Wanderer was the next to last documented ship to bring an illegal cargo of enslaved people from Africa to the United States, landing at Jekyll Island, Georgia, on November 28, 1858. It was the last to carry a large cargo, arriving with some 400 people. Clotilda, which transported 110 people from Dahomey in 1860, is the last known ship to bring enslaved people from Africa to the US. 

Originally built in New York as a pleasure schooner, The Wanderer was purchased by Southern businessman Charles Augustus Lafayette Lamar and an investment group, and used in a conspiracy to import kidnapped people illegally. The Atlantic slave trade had been prohibited under US law since 1808. An estimated 409 enslaved people survived the voyage from the Kingdom of Kongo to Georgia. Reports of the smuggling outraged the North. The federal government prosecuted Lamar and other investors, the captain and crew in 1860, but failed to win a conviction.  

During the American Civil War, Union forces confiscated the ship and used it for various military roles. It was decommissioned in 1865, converted to merchant use, and lost off Cuba in 1871.

Task list.
1. Where did the Wanderer land in 1858, according to the passage on the slave ship?
2. From the passage on the Wanderer, reproduce word for word the part that opens with the words containing "During the American" and closes with "Cuba in 1871.".

Data shown.
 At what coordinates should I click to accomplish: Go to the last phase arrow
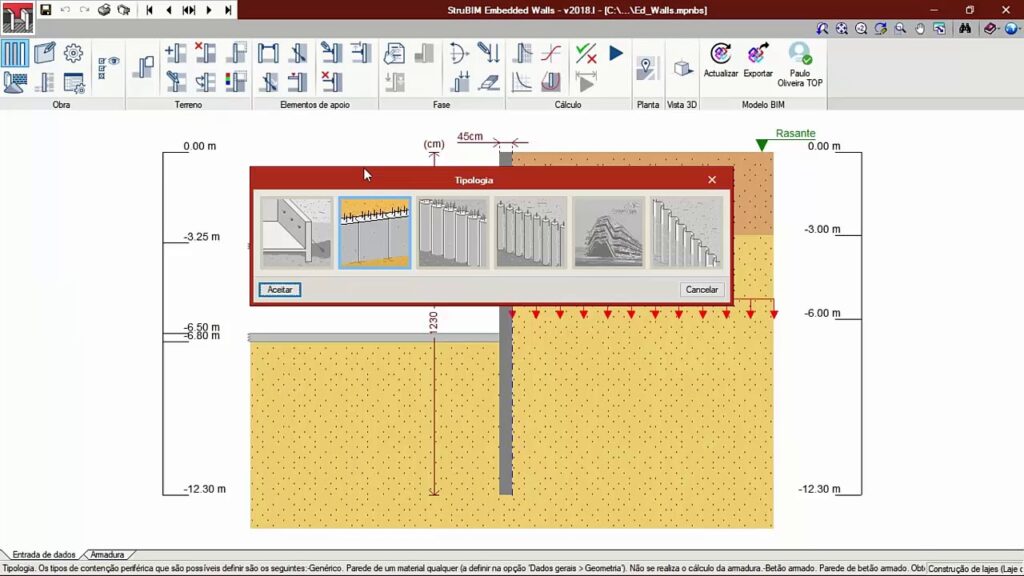tap(229, 10)
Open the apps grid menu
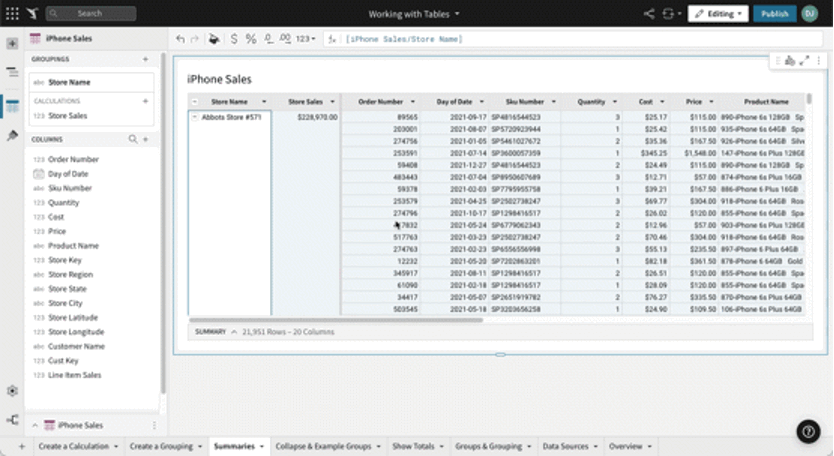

Full answers.
1. Jekyll Island, Georgia

2.
During the American Civil War, Union forces confiscated the ship and used it for various military roles. It was decommissioned in 1865, converted to merchant use, and lost off Cuba in 1871.